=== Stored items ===
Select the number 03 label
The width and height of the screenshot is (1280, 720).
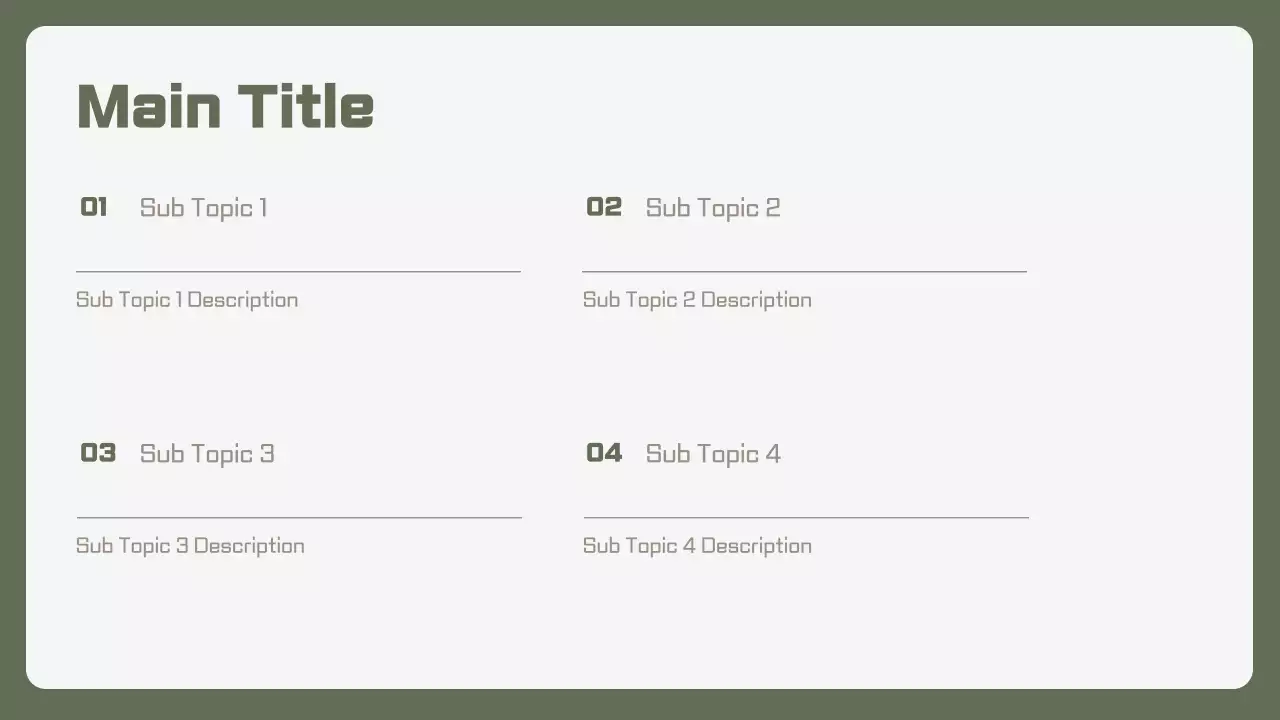[98, 453]
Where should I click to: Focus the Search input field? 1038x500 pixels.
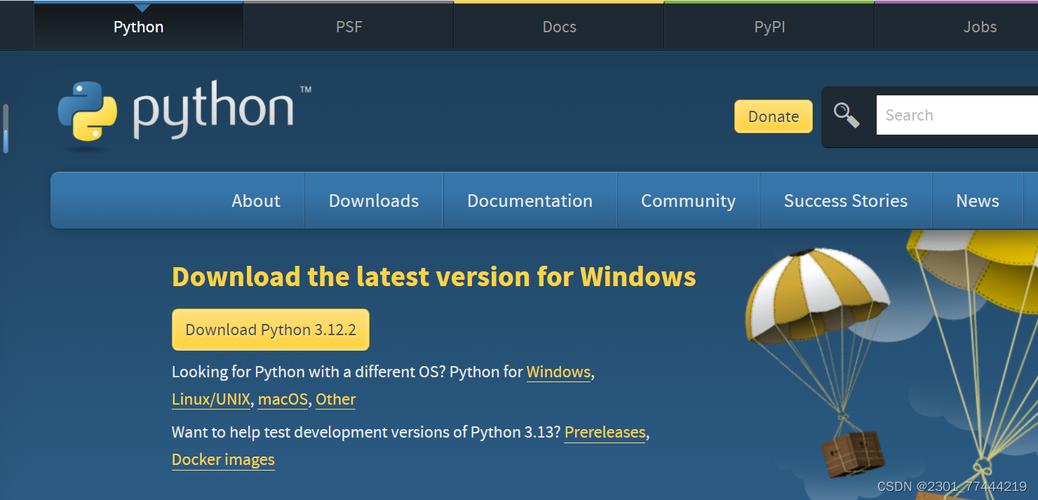[957, 115]
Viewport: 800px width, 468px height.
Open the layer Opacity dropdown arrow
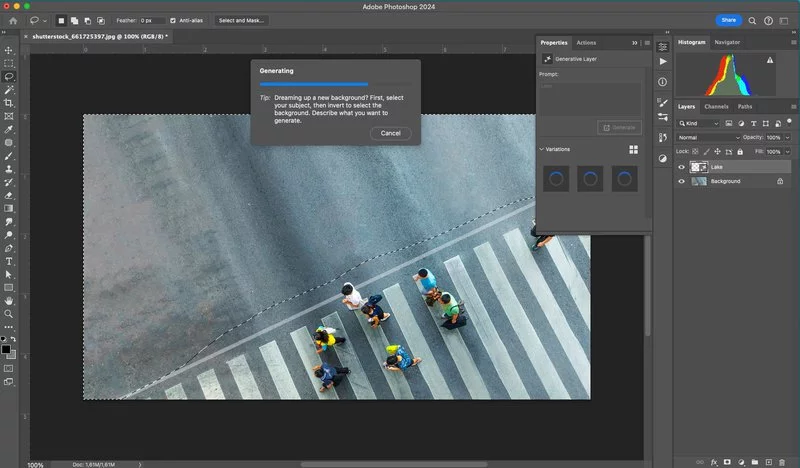tap(787, 137)
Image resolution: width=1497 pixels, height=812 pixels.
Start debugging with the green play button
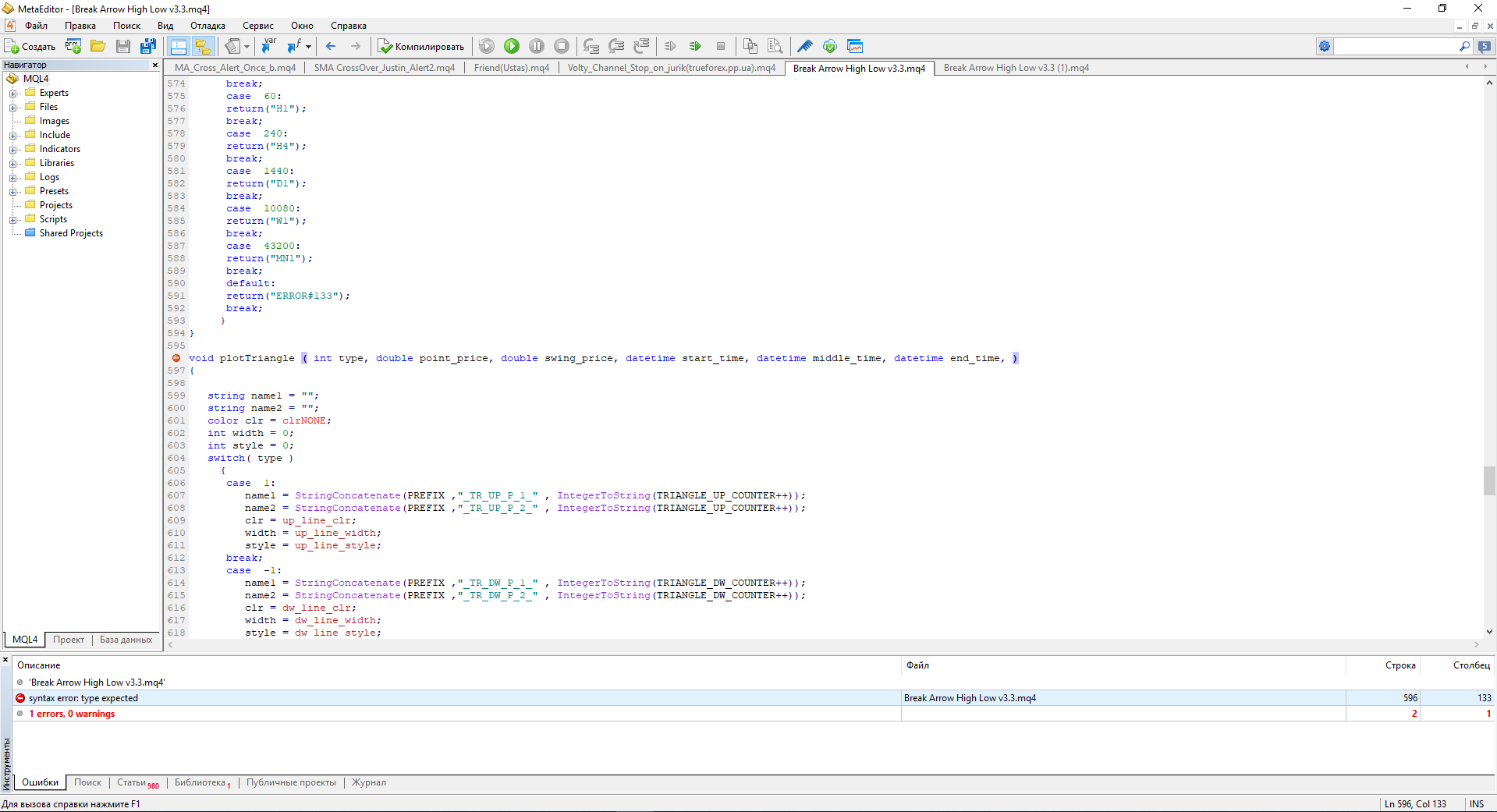512,47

=== EXERCISE DIRECTIONS ===
Reproduce the records, all of them, word for word; omit the pictures.

=== TASK SOLUTION ===
Select the number 03 label
The width and height of the screenshot is (1280, 720).
[98, 453]
Where should I click to: Focus the Search input field? 1038x500 pixels.
[957, 115]
Viewport: 800px width, 468px height.
Open the layer Opacity dropdown arrow
tap(787, 137)
Image resolution: width=1497 pixels, height=812 pixels.
Start debugging with the green play button
512,47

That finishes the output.